Further, Fournier’s focus on the phenomenon of “transplantation” might explain a subtle “othering” of the western Muslims that are her subject. Fournier seems to start from the presumption that western Muslims (and the Islamic law they seek to live by) [*484] come “from” some foreign place; her central question is how much “transplantation” is or should be possible in their new home. Her apparent bias that Islam must be something foreign is not as glaring as that of classical orientalist literature (and in fact she eloquently points out the problematic tone of some western judges seeing Muslims as “the exotic other” (e.g. p.131)), but nevertheless, she often falls into a blind spot when visualizing the demographics of western Muslims. For example, in her final collection of Leila hypotheticals with which she ends her book, virtually all assume some sort of immigrant origin. Fournier does a good job of identifying the issues that are likely to come up with Muslim immigrants to western countries, but I suspect she has much less of a pulse on the attitudes and priorities of the vast (and growing) population of “native western Muslims” – those of us who were born and raised in the west as Muslims, who hold simultaneously Muslim and western identities, and find Islamic law and western law simultaneously valuable to our lives. There are still many untold stories of marriages and divorces in these families (some of which end in litigation, and some that do not), which would fill out a much more colorful portrait than the one only begun by the stories sketched in Fournier’s book. Nevertheless, this is not a fatal flaw to Fournier’s book, because I believe the strength of Fournier’s study is not in describing Muslim marriages in the west, but rather, in revealing the judicial ideologies at work in the western adjudication of cases presented by Muslim marriages in the west. And, although I suspect the profile of these litigants will change significant in the next several decades, most of these published cases involve parties of immigrant origins, so it is not surprising that this is the dominant demographic represented in Fournier’s analysis.

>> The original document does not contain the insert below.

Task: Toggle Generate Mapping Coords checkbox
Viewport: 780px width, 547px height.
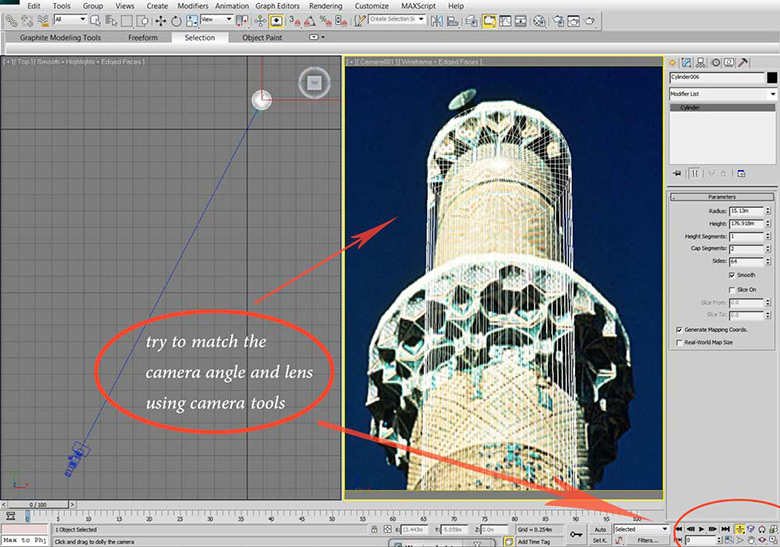Action: [x=678, y=329]
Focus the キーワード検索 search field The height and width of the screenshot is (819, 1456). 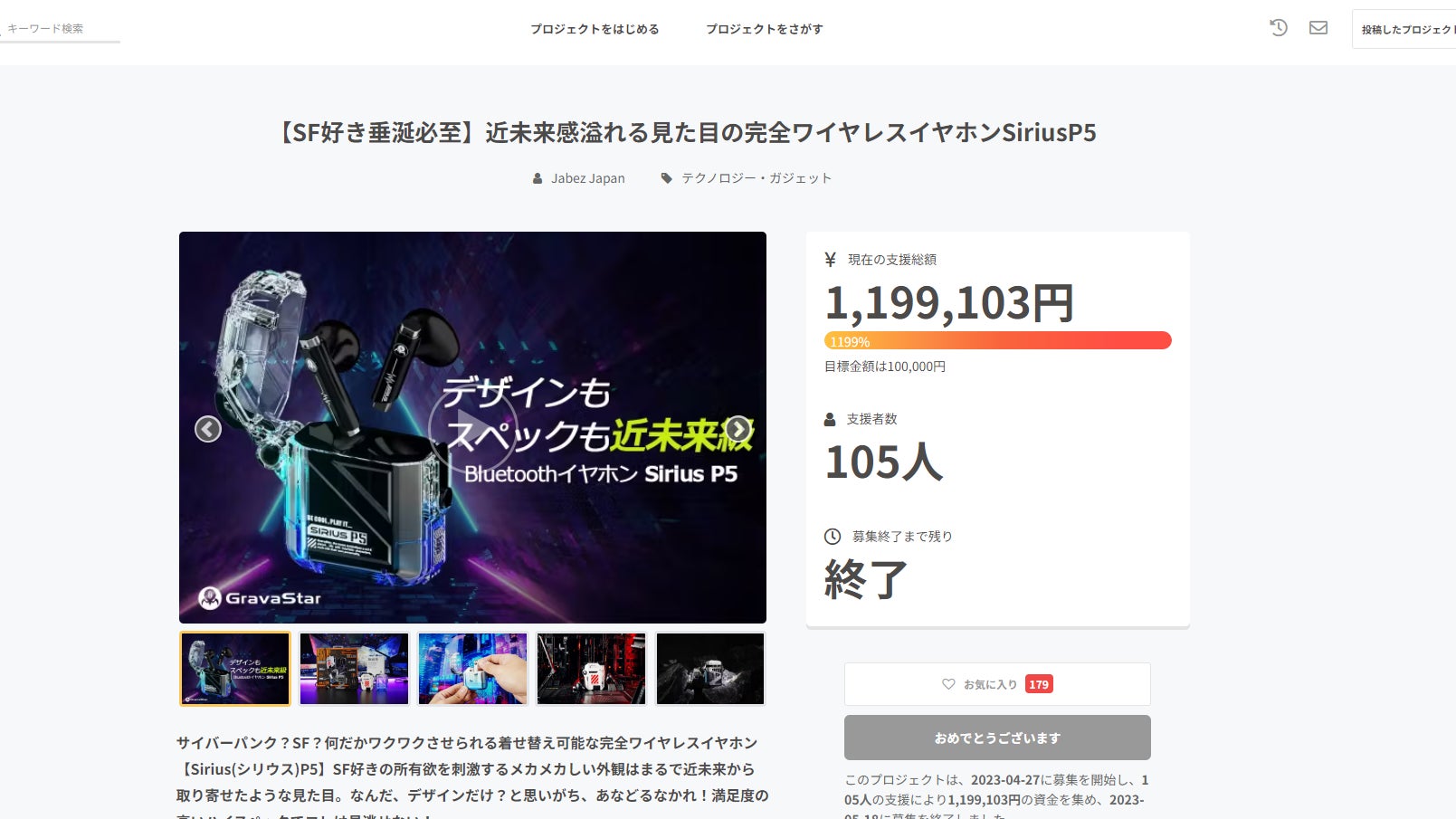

In conclusion, I believe Pascale Fournier’s “Muslim Marriages in Western Courts” is a valuable study of the nature of western adjudication in the complex and evolving world of secular, but religiously and culturally plural, modern societies. But Fournier never frames her book in this way. Instead, she seems to deliberately avoid arguing the larger relevance of her study, choosing to end her book with only a few rather underwhelming conclusions. For example, she asserts that her survey shows that each approach (LLPA, LFEA, LSEA) taken by western judges result in inconsistent and unpredictable results – both enforcing and not enforcing mahr. Therefore, Fournier, concludes, her study illustrates that legal rules cannot be coherently transplanted into a host legal community and no judicial methodology can “transparently control outcomes” (pp.100, 138, 150). But this does not seem all that significant in any theoretical way. Whether or not a mahr is awarded in any given case is rarely predictable, even in a “non-transplanted” purely Islamic legal context – there are simply too many doctrinal and factual variables to make any definitive predictions on a mahr award (just as is true of any given marital dissolution in Germany or the United States). At other times Fournier seems to be drawing the conclusion that western courts should not even try to recognize Islamic marriage contracts by enforcing mahr, but then she does not aggressively argue this position nor address the likely consequences of this [*485] suggestion. In the end, Fournier seems content with very general statements about her book “opening unexplored spaces,” (pp.135, 151) and arguing for “the introduction of a new language,” but stops short of making any real tangible proposals. This (along with a maddening lack of cross-references and distinction between the trial and appellate levels of most cases cited) is my only major frustration with Fournier’s book. I look forward to a next edition in which Fournier confidently and specifically points the reader toward appreciating her book as an important contribution to the study of liberalism and the challenges presented by adjudication of issues involving religious pluralism in modern secular societies.